Tabby is an open-source AI coding assistant, designed to bring the power of AI to your development workflow while keeping you in control. It offers a self-hosted and on-premises alternative to GitHub Copilot with no need for external cloud services. Solo developers prefer it for complete data privacy and customizable deployment options. Teams can set up their own LLM-powered code completion server with ease.

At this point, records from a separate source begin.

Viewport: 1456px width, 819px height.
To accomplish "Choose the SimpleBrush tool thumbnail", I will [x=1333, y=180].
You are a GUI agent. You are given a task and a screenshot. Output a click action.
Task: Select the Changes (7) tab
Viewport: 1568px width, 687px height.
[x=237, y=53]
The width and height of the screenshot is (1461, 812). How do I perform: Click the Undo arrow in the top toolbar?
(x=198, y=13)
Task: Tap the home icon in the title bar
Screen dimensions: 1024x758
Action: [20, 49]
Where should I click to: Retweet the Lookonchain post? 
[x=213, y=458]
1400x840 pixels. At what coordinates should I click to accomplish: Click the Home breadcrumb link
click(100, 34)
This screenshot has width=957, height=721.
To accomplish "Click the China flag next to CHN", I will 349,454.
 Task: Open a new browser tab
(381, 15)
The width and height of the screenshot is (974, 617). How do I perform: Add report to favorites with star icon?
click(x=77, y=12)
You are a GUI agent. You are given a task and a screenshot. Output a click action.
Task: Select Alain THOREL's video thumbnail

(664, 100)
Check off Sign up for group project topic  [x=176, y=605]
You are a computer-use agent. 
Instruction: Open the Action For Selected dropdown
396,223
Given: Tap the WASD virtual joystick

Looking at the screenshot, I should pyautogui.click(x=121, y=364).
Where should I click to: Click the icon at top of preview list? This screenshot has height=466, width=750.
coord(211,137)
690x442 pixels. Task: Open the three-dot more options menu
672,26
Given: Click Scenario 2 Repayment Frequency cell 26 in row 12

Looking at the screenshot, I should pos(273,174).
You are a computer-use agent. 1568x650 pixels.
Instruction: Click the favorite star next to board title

Tabby stands out as a powerful, privacy-focused coding assistant that puts control in developers' hands. It serves as a compelling Claude code alternative for teams requiring data sovereignty and custom deployments. The open-source nature ensures transparency and flexibility while maintaining enterprise-grade capabilities. With both free community and paid enterprise options, it scales from individual developers to large organizations.
What makes Tabby different from other AI coding assistants? Tabby is fully self-hosted and open-source, giving you complete control over your development workflow and data privacy. Unlike cloud-based alternatives, it runs entirely on your infrastructure.
Can Tabby run on consumer hardware? Yes, Tabby supports consumer-grade GPUs and is designed to be self-contained without requiring expensive cloud infrastructure.
Which programming languages does Tabby support? Tabby works with major coding LLMs including CodeLlama, StarCoder, and CodeGen, which support multiple programming languages. Specific language support depends on the chosen model.
Is there a free version of Tabby available? Yes, Tabby offers a free Open Source plan supporting up to 50 users with self-hosted deployment. Tab completion features are always free with no usage limits.
How does Tabby's pricing compare to cloud alternatives? Team plans start at $19/month per seat, while the cloud version uses usage-based pricing with $20 in free monthly credits. The self-hosted model can be more cost-effective for larger teams.
What level of technical expertise is needed to deploy Tabby? Tabby requires technical knowledge for self-hosting setup, though it's designed to be self-contained with an OpenAPI interface for easier integration. The deployment complexity depends on your infrastructure requirements.